BRIEF – Please pull out every entry from the line containing "Nächste Seite... (346, 127)" down to the line containing "Apr 2016 (1084, 1084)", both ends included, and reproduce those lines verbatim with nothing else.

INPUT –

= = =

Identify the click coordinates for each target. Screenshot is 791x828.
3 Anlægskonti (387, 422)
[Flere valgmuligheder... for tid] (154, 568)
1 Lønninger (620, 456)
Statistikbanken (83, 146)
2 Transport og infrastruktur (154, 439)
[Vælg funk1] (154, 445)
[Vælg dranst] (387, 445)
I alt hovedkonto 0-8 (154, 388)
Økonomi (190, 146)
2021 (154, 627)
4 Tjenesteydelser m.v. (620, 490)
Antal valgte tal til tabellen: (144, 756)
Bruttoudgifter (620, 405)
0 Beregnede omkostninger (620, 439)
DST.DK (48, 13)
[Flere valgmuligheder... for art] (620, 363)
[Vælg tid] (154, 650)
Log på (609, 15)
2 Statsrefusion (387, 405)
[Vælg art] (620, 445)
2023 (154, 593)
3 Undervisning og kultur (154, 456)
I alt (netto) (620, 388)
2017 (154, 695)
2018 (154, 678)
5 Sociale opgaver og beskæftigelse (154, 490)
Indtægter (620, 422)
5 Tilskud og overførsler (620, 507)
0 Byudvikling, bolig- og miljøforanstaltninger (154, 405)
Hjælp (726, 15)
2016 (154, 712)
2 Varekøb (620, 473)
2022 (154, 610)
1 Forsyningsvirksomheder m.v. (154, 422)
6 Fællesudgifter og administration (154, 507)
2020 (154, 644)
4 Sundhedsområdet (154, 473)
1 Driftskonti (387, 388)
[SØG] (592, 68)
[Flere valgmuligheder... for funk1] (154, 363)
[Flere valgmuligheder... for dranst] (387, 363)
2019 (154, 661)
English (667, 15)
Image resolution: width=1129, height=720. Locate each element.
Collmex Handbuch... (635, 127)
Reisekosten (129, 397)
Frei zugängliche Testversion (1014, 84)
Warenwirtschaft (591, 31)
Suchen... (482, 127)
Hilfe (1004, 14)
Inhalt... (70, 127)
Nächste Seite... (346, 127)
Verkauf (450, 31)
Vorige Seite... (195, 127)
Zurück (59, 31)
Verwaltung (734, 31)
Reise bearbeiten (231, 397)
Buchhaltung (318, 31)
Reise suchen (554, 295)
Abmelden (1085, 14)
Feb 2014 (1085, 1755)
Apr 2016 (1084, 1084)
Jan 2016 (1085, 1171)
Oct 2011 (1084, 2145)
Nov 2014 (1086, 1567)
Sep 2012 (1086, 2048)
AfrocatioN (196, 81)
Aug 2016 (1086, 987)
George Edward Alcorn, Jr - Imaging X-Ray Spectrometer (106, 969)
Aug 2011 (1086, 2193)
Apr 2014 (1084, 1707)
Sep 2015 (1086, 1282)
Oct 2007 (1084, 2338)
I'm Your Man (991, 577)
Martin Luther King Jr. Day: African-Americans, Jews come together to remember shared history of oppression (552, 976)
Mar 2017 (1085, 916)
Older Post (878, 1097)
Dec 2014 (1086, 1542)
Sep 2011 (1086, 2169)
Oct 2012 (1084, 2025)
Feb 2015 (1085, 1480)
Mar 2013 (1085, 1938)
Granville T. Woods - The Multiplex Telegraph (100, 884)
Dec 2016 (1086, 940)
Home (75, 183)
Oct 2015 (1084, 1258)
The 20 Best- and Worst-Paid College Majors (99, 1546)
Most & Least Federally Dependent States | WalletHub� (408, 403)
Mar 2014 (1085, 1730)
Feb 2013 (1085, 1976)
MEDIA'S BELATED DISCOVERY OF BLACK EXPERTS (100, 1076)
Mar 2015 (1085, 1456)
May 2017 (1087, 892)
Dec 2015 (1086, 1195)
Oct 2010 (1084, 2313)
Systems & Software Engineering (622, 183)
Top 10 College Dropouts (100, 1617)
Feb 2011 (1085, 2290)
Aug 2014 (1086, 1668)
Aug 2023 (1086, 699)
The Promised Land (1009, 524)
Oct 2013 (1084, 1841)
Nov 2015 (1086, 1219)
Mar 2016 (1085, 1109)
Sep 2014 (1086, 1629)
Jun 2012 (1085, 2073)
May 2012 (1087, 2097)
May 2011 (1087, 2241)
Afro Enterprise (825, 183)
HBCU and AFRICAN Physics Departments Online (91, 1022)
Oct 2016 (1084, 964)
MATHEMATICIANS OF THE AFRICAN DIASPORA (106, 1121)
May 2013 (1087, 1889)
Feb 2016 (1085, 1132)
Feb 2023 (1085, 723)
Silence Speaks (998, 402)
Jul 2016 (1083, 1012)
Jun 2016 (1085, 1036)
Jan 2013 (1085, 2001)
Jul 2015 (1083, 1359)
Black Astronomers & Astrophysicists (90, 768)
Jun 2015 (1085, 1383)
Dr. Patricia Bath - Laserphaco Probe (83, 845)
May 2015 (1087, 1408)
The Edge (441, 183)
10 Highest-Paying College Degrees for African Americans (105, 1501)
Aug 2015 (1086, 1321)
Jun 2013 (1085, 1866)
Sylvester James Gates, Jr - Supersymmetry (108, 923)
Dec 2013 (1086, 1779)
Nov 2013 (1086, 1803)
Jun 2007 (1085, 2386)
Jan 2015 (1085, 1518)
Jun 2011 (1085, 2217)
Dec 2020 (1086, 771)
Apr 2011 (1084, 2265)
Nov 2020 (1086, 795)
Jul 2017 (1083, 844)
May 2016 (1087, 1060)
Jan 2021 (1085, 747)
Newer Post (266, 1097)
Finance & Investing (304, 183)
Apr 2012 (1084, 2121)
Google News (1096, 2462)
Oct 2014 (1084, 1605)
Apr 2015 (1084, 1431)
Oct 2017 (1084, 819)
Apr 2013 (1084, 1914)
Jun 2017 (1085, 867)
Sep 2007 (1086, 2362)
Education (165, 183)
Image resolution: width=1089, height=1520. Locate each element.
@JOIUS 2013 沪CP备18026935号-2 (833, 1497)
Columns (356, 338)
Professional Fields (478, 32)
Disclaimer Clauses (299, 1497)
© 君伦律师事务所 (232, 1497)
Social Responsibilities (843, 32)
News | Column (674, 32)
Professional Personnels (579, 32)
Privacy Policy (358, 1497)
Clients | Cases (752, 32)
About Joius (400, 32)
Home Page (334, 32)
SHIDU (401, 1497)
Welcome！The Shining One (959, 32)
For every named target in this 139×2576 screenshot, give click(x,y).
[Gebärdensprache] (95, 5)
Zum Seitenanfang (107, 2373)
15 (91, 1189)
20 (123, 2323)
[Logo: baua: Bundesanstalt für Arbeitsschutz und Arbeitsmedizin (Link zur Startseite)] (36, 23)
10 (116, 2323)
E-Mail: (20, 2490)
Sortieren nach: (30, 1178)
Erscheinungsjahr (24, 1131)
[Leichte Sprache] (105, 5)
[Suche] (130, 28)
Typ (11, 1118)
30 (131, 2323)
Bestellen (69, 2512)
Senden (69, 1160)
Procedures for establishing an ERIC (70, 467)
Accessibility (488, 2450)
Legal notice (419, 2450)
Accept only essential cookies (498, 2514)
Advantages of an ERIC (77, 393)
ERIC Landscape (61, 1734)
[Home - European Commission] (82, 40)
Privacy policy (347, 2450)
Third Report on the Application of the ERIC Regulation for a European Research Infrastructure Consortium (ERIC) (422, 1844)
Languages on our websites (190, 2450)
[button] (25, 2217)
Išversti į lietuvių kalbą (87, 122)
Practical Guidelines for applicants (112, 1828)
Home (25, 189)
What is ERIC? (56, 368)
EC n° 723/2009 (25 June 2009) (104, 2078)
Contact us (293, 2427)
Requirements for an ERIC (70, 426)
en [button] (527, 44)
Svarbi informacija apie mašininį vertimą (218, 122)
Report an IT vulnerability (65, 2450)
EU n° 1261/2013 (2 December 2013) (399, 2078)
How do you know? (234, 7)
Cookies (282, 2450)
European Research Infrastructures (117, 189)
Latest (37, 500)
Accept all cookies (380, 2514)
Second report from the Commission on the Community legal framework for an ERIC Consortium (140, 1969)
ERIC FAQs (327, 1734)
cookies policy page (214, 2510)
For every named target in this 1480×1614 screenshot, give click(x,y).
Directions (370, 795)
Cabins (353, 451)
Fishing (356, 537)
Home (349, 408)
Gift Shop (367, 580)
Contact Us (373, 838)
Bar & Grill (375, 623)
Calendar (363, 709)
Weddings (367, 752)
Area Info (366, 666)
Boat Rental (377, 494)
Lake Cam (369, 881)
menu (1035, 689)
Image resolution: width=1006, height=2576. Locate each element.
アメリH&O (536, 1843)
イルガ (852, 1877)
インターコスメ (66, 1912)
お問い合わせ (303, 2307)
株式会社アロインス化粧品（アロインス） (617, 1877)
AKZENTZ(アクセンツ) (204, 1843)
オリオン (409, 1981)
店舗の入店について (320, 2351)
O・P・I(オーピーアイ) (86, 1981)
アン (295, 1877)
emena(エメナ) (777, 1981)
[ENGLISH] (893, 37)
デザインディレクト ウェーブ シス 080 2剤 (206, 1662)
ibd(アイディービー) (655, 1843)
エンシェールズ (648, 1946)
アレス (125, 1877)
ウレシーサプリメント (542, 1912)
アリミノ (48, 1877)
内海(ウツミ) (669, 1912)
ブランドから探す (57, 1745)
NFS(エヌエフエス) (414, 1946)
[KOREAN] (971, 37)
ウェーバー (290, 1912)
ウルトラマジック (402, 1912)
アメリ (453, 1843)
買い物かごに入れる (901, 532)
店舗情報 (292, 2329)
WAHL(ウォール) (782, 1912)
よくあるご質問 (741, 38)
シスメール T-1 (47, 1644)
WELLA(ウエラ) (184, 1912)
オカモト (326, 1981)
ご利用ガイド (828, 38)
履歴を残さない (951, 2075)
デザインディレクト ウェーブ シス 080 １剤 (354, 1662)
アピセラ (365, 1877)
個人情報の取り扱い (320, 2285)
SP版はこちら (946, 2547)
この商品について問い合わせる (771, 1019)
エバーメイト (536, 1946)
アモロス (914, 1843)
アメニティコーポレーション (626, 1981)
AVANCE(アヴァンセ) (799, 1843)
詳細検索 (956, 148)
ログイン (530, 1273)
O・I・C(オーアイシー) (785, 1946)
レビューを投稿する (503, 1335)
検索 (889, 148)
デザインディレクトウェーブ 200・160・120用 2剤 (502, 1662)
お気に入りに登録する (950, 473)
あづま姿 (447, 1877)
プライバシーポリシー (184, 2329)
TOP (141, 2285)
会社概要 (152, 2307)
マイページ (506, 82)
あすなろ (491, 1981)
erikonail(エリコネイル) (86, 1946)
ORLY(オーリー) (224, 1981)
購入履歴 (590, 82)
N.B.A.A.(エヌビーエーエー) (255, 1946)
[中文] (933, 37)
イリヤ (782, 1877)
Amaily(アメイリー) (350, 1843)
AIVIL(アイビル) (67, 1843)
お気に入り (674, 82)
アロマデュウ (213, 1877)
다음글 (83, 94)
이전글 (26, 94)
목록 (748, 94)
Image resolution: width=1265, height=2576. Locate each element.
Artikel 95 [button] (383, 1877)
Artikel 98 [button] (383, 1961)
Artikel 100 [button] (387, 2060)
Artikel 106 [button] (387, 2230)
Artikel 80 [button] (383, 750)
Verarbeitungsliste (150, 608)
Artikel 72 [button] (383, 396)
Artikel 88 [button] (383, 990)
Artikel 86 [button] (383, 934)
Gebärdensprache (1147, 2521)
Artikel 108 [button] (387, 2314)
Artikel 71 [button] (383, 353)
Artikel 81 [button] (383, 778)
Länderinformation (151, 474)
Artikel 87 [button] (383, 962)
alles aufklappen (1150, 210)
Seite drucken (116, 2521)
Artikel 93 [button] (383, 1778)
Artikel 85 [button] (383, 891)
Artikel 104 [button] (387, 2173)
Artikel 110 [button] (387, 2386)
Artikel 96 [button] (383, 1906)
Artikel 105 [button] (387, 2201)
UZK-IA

= = =

ANSWER IN FULL –
Nächste Seite... (346, 127)
Verkauf (450, 31)
Vorige Seite... (195, 127)
Zurück (59, 31)
Verwaltung (734, 31)
Reise bearbeiten (231, 397)
Buchhaltung (318, 31)
Reise suchen (554, 295)
Abmelden (1085, 14)
Feb 2014 (1085, 1755)
Apr 2016 (1084, 1084)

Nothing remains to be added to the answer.